InSecurity is a Canadian spy comedy television series that aired on CBC Television from 2011 to 2012. The series centres on a team of covert operatives working for the National Intelligence and Security Agency (NISA), a fictional Canadian intelligence service. The series is set in Ottawa but filmed primarily in Regina, Saskatchewan. The initial season of 13 episodes premiered January 4, 2011.  It was followed by a second season of 10 episodes before cancellation by CBC on April 19, 2012 due to budget cuts from the 2012 Canadian federal budget.

One of the producers called it "the 24 of Canada"; one writer described it as "24 without Jack Bauer; CSI minus the science; and James Bond - if James Bond were Mr. Bean."
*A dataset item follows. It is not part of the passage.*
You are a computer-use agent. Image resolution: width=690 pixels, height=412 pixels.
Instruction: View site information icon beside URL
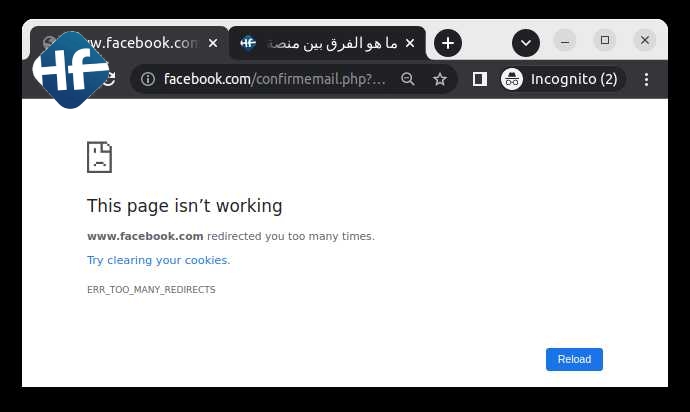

The initial pilot focused on the tedium involved in electronic eavesdropping but the decision was made that it would be too "niche". A second pilot was done with a more 24 approach.

Overview
The series revolves around a team of incompetent spy-catchers who work for the Canadian National Intelligence and Security Agency (NISA), a fictional intelligence gathering agency.
Natalie Lisinska as Alex Cranston, the leader of the team
William deVry as Peter McNeil, the director of NISA.
Richard Yearwood as Benjamin N’udu, a loyal and slightly deranged former agent of the fictional Ligerian Secret Service.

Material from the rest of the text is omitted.